Boundary-Aware Adversarial Filtering for Reliable Diagnosis under Extreme Class Imbalance
Yanxuan Yu, Michael S. Hughes, Julien Lee, Jiacheng Zhou, Andrew F. Laine
TL;DR
The paper tackles reliable diagnosis under extreme class imbalance, where missing true positives is dangerous and calibration matters. It proposes AF-SMOTE, which synthesizes minority samples via SMOTE-like interpolation and then filters them through adversarial realism and boundary-utility scoring, combining scores as $S(x)=\lambda s_{util}(x)+(1-\lambda)s_{real}(x)$. The authors prove that, under mild assumptions, this filtering yields a monotone improvement of the surrogate $\widetilde{F}_\beta(\theta)$ for $\beta\ge 1$ and does not inflate the Brier score. Empirically, AF-SMOTE improves recall and average precision and achieves the best calibration on MIMIC-IV proxy diagnosis and fraud benchmarks, with robust gains in high-dimensional settings via lightweight PCA pre-processing, demonstrating practical value for clinical and other high-stakes applications.
Abstract
We study classification under extreme class imbalance where recall and calibration are both critical, for example in medical diagnosis scenarios.
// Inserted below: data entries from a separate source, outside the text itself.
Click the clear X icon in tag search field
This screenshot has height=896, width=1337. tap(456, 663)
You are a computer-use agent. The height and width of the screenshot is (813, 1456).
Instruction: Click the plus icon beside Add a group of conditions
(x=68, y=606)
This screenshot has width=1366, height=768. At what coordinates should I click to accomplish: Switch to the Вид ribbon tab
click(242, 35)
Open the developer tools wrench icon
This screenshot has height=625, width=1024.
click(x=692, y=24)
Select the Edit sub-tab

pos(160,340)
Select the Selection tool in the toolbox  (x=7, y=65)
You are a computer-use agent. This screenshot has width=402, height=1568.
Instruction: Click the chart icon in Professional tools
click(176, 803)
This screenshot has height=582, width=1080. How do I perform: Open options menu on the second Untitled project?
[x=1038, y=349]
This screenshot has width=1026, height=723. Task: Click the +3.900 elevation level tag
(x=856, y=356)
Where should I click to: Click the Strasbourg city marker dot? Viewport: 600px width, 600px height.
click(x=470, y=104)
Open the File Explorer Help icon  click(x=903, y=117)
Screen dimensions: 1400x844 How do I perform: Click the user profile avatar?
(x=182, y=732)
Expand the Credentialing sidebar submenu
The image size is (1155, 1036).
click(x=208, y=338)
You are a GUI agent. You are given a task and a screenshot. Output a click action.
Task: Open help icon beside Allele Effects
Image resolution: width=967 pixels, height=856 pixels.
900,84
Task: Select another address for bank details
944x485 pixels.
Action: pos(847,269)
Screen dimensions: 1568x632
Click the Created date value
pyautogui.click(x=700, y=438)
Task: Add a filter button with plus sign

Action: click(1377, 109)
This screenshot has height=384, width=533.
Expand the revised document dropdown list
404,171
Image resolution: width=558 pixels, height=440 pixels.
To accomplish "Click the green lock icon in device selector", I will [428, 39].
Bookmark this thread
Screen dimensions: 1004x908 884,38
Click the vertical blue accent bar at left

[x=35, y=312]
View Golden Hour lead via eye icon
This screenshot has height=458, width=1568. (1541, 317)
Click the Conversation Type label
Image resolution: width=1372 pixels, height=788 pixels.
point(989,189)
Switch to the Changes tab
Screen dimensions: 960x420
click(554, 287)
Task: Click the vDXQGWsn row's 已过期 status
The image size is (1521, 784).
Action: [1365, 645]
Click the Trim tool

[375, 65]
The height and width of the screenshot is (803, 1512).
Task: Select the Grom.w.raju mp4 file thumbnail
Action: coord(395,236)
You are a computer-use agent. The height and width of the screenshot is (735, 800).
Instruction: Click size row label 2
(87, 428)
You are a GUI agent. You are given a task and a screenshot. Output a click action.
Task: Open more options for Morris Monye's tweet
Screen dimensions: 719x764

We propose AF-SMOTE, a mathematically motivated augmentation framework that first synthesizes minority points and then filters them by an adversarial discriminator and a boundary utility model. We prove that, under mild assumptions on the decision boundary smoothness and class-conditional densities, our filtering step monotonically improves a surrogate of F_beta (for beta >= 1) while not inflating Brier score. On MIMIC-IV proxy label prediction and canonical fraud detection benchmarks, AF-SMOTE attains higher recall and average precision than strong oversampling baselines (SMOTE, ADASYN, Borderline-SMOTE, SVM-SMOTE), and yields the best calibration. We further validate these gains across multiple additional datasets beyond MIMIC-IV. Our successful application of AF-SMOTE to a healthcare dataset using a proxy label demonstrates in a disease-agnostic way its practical value in clinical situations, where missing true positive cases in rare diseases can have severe consequences.